How To Design And Query Data In Cosmos DB

Debasis Saha
5y
288k
0
11

Article

Introduction

Welcome back to the second article in an overview of CosmosDB – start from scratch article series. In the previous article, we discuss related to the basic concepts of the No-SQL Database include an overview of Cosmos DB, the Hierarchy structure of a Cosmos DB, etc. We also discuss how to create Cosmos DB using Azure Portal and the migration steps from any other database to Cosmos DB with the help of different tools. Now, in this article, we will discuss the design process related to the Cosmos DB. We also discussed related to different types of Query in Cosmos DB. If you want to read the previous article of this series, then please click on the below links:

Cosmos DB - An Overview (Part 1)

As we all know, Cosmos DB is a document database that can be run in SQL API or MongoDB API modes. So, we can perform the different types of Query and can interact with the database at the grain of schema-free documents. Documents of a similar type are organized into a collection. In this article, we will discuss how to design documents or collection to fulfill the business requirements. Also, we will discuss how to use the SQL API to build applications that use these documents. So, at the end of this article, the reader can be able to get an idea about the below points:

The basic concept related to the document models in Azure Cosmos DB
Concept of Partitioning Collections in Azure Cosmos DB
Query Data in SQL API Based Cosmos DB Database

Overview of Documents and Collection with Relations

As we discussed in the previous article, Cosmos DB supports the document database model. Maybe the document database model is new to some of us, especially related to the relational database model. So, first, let's compare the logical architecture of the document database along with the relational database like Microsoft SQL Server.
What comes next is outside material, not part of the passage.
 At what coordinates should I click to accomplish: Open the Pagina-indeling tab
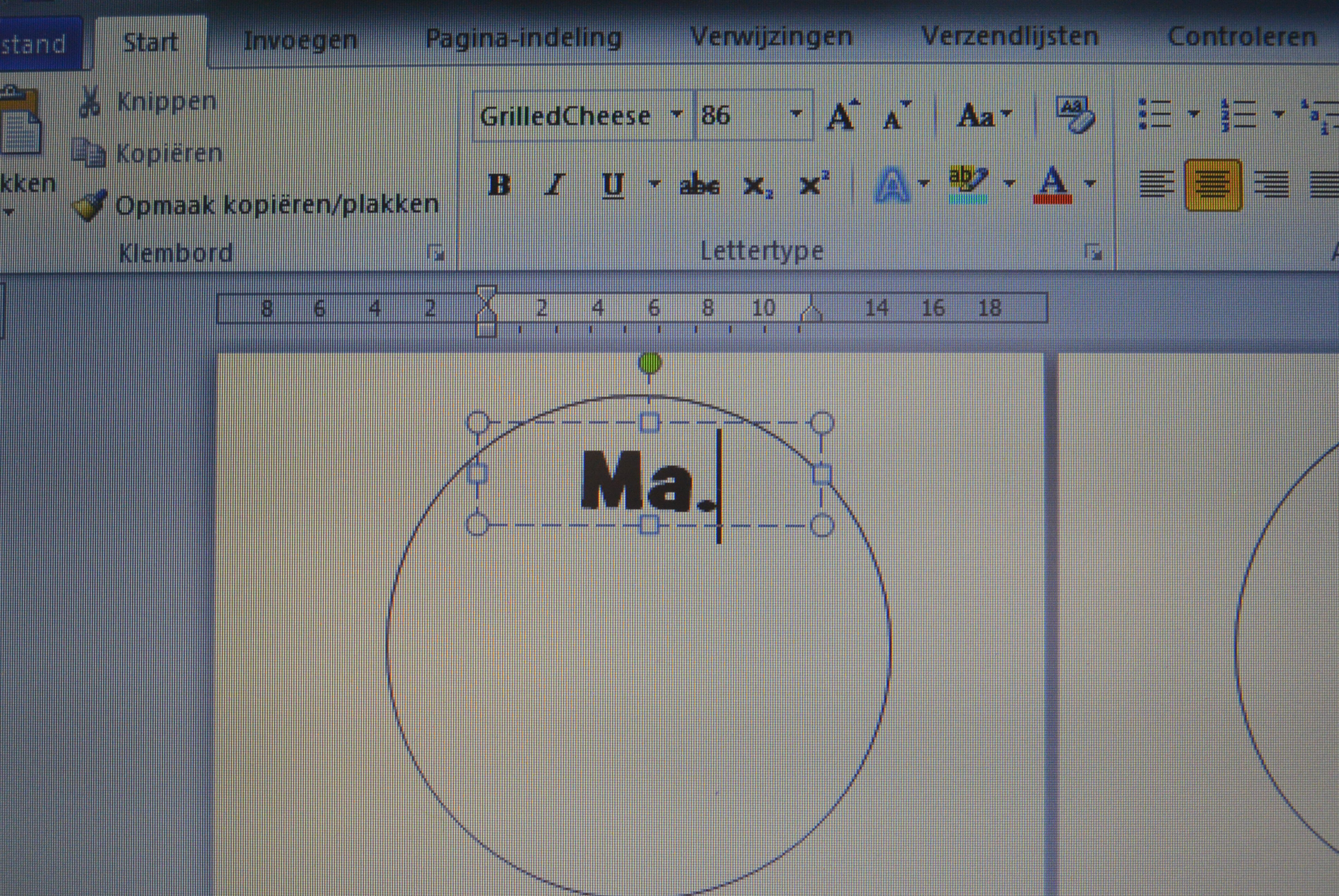click(524, 38)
Document Database	Relational Database
Collections	Tables
Documents	Rows
Properties	Columns
Denormalized	Normalized
Schema-less	Declarative Schema
No Referential Integrity	Referential Integrity

The logical unit of data in a document database is a document – which is roughly equivalent to a relational row. Every document might have a different number of properties and associated values. Other than requiring that each document in the database has a unique identifier, there are no constraints on the schema of a document; each document in a document database might have a different set of properties. In Cosmos DB, a group of documents is stored together in a collection; collections are typically used to group a set of documents with common characteristics—for example, purchase orders, or personnel records—but there’s no requirement that all the documents in a collection represent the same type of object, or that they have the same schema.

In every document database, documents represent a serialized version of a programming object. As a result, sometimes it allows some repetition of data (or denormalizing) to provide simple query functionality and better performance. Many document model-based database systems like MongoDB always force simple queries because they do not support JSON operations in queries. But Cosmos DB SQL API does support a form of a JOIN syntax which will be discussed later in this article.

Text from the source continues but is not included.